Exact copy, no pictures: reproduce the lines from the one that holds "Kasino (242, 20)" through the end of the entries.

**Dataset entries:**
━━━━━━━━
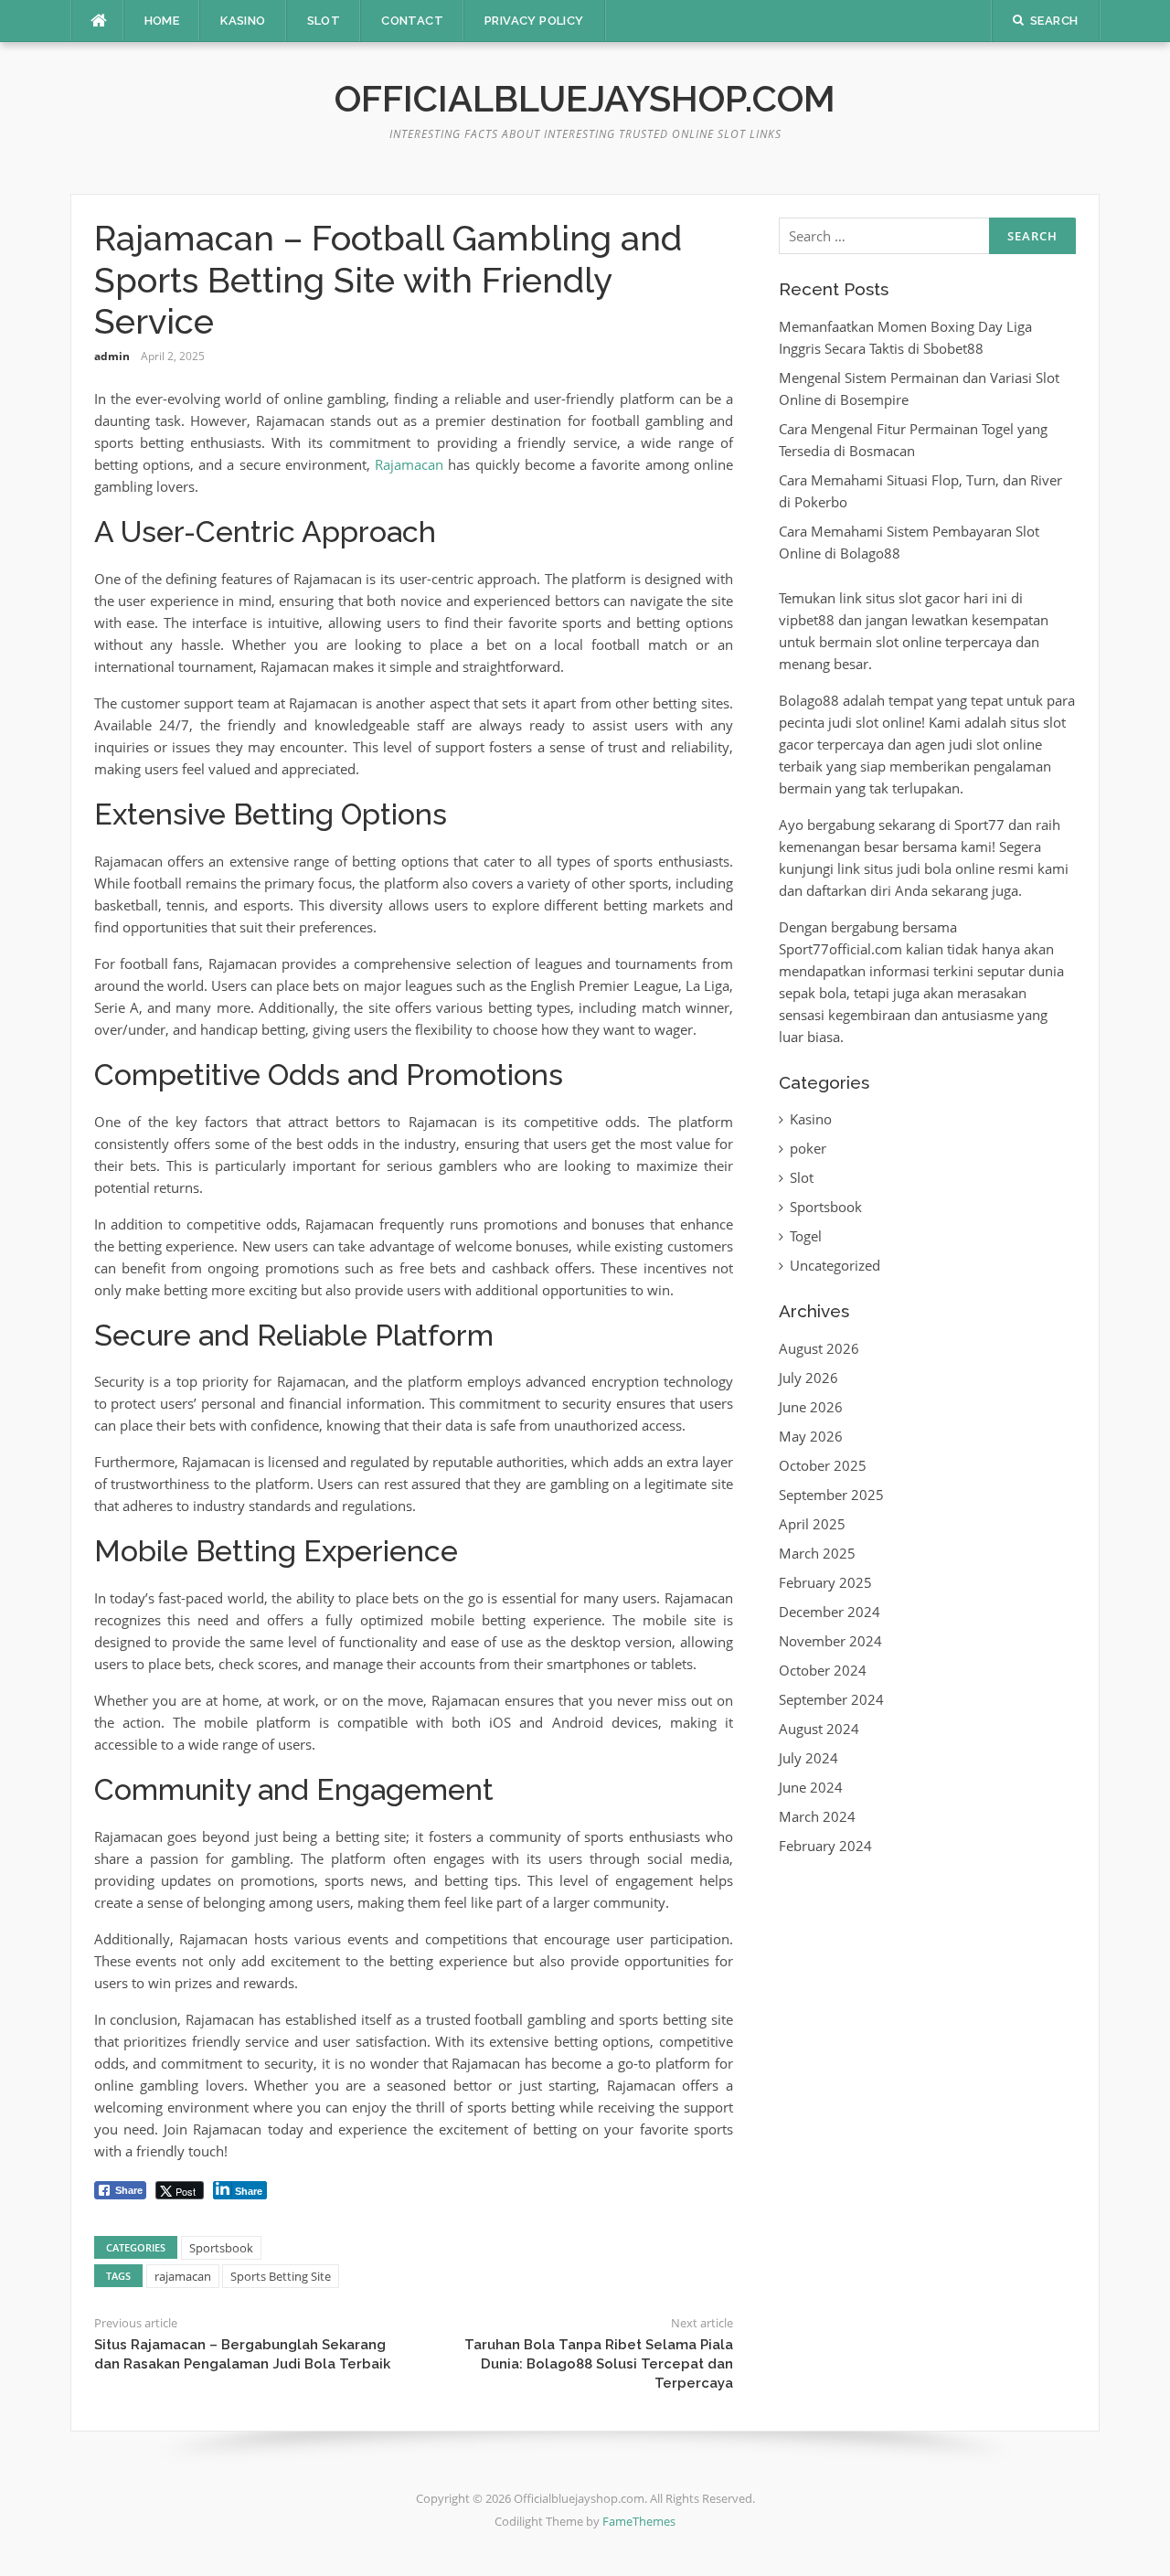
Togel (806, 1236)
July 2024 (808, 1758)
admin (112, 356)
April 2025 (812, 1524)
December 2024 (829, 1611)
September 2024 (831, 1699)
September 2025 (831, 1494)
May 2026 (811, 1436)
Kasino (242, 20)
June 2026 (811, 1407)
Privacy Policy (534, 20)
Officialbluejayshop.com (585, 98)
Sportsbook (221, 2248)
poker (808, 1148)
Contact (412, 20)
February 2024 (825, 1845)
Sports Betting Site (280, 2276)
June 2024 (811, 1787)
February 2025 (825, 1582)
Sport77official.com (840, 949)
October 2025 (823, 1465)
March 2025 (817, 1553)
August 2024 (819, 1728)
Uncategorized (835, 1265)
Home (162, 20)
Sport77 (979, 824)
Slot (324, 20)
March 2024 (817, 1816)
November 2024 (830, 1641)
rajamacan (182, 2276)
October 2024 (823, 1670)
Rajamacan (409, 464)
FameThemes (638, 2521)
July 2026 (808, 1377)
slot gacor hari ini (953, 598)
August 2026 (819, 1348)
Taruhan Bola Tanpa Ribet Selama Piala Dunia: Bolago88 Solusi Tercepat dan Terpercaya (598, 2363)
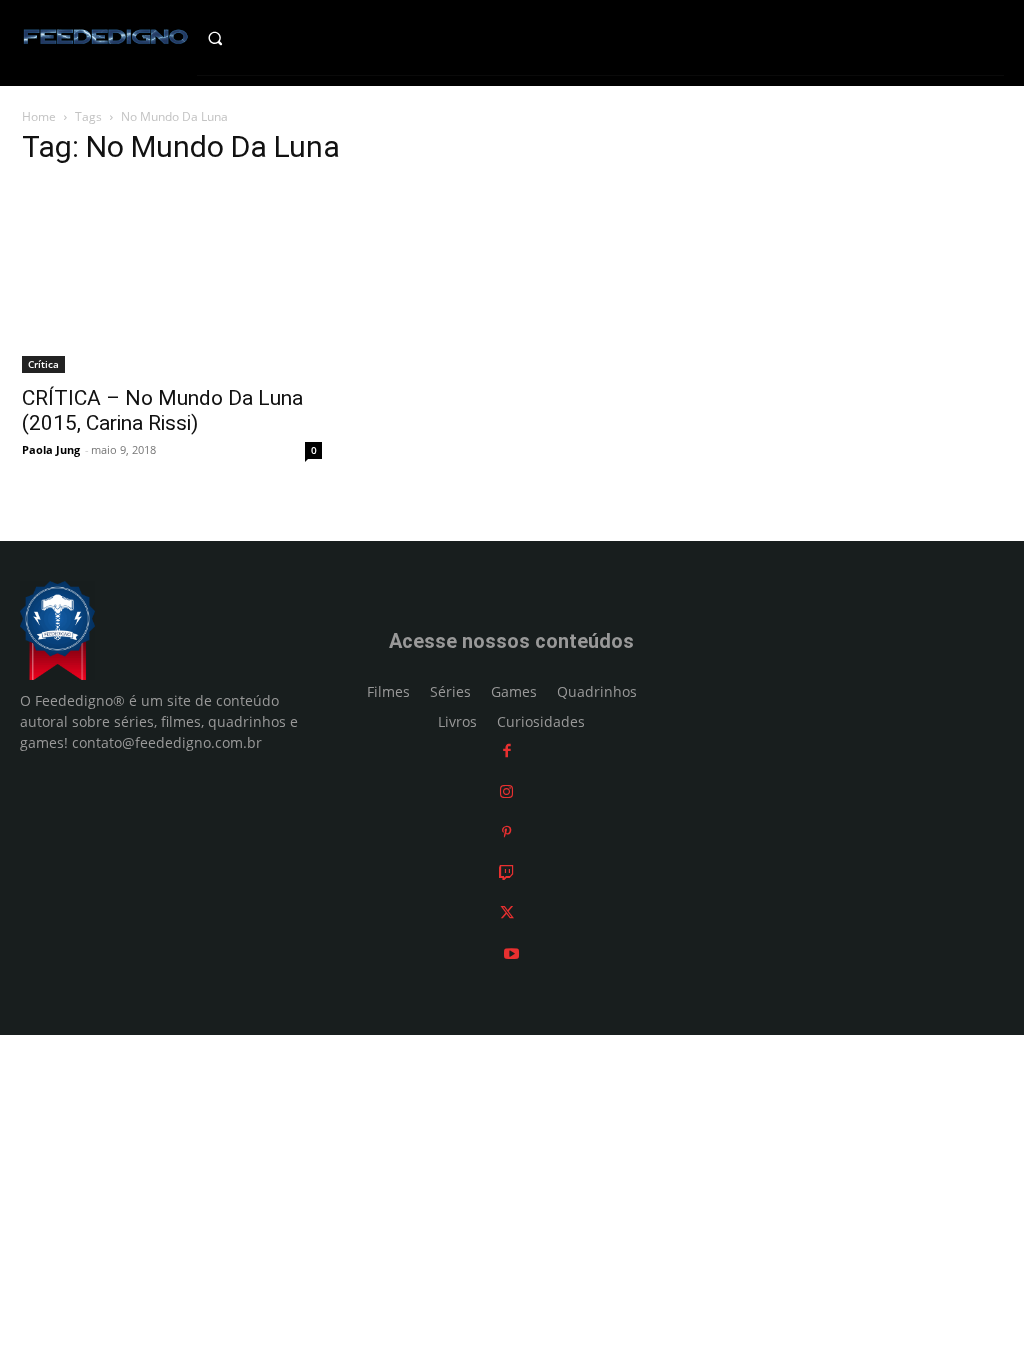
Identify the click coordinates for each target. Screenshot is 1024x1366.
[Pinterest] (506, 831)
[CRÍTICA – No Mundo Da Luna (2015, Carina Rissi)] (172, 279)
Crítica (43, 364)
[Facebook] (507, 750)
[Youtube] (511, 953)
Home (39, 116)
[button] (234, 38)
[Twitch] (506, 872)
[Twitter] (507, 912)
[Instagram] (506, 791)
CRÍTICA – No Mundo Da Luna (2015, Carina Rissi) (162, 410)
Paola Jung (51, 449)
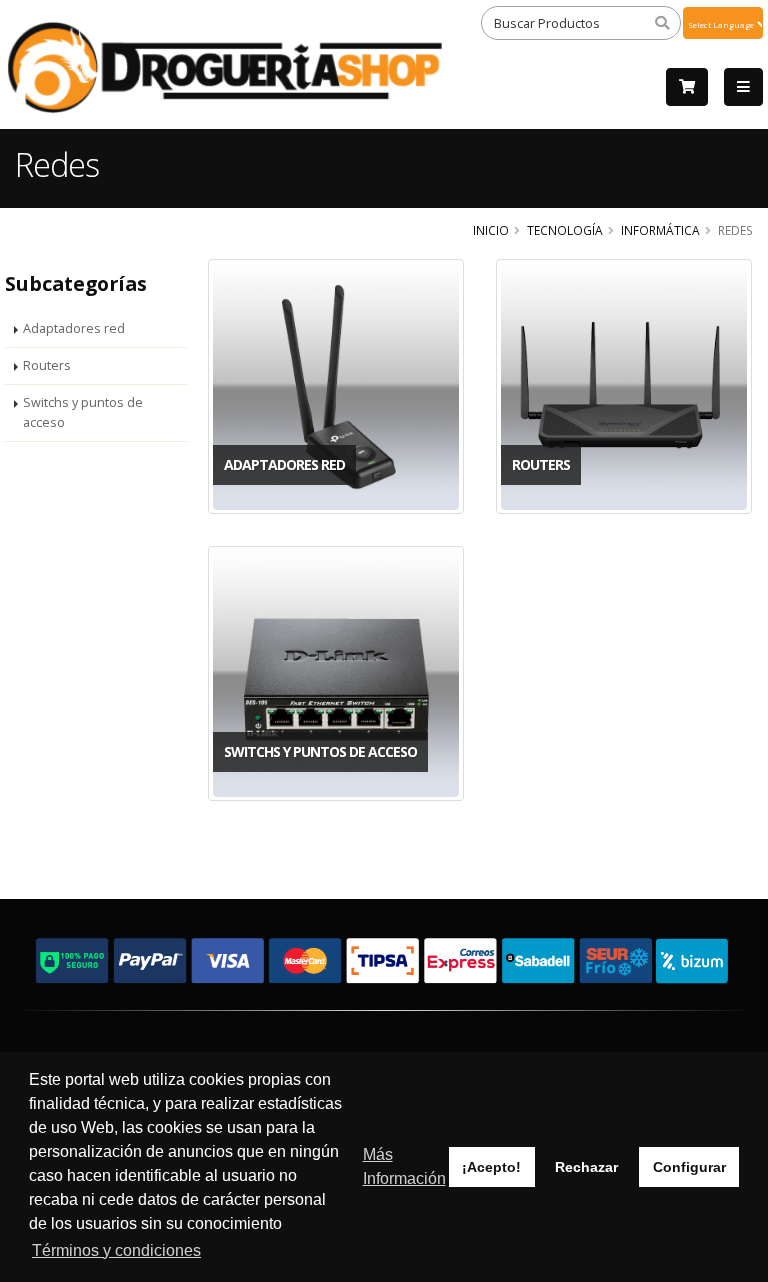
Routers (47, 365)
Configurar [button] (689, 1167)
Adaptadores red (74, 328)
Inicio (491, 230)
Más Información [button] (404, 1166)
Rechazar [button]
━━━━━━━━
**Output below:**
Kasino (242, 20)
June 2026 (811, 1407)
Privacy Policy (534, 20)
Officialbluejayshop.com (585, 98)
Sportsbook (221, 2248)
poker (808, 1148)
Contact (412, 20)
February 2024 (825, 1845)
Sports Betting Site (280, 2276)
June 2024 (811, 1787)
February 2025 (825, 1582)
Sport77official.com (840, 949)
October 2025 (823, 1465)
March 2025 (817, 1553)
August 2024 (819, 1728)
Uncategorized (835, 1265)
Home (162, 20)
Sport77 (979, 824)
Slot (324, 20)
March 2024 (817, 1816)
November 2024 (830, 1641)
rajamacan (182, 2276)
October 2024 (823, 1670)
Rajamacan (409, 464)
FameThemes (638, 2521)
July 2026 (808, 1377)
slot gacor hari ini (953, 598)
August 2026 (819, 1348)
Taruhan Bola Tanpa Ribet Selama Piala Dunia: Bolago88 Solusi Tercepat dan Terpercaya (598, 2363)
Identify the click coordinates for each target. Screenshot is 1024x1366.
[Pinterest] (506, 831)
[CRÍTICA – No Mundo Da Luna (2015, Carina Rissi)] (172, 279)
Crítica (43, 364)
[Facebook] (507, 750)
[Youtube] (511, 953)
Home (39, 116)
[button] (234, 38)
[Twitch] (506, 872)
[Twitter] (507, 912)
[Instagram] (506, 791)
CRÍTICA – No Mundo Da Luna (2015, Carina Rissi) (162, 410)
Paola Jung (51, 449)
Routers (47, 365)
Configurar [button] (689, 1167)
Adaptadores red (74, 328)
Inicio (491, 230)
Más Información [button] (404, 1166)
Rechazar [button]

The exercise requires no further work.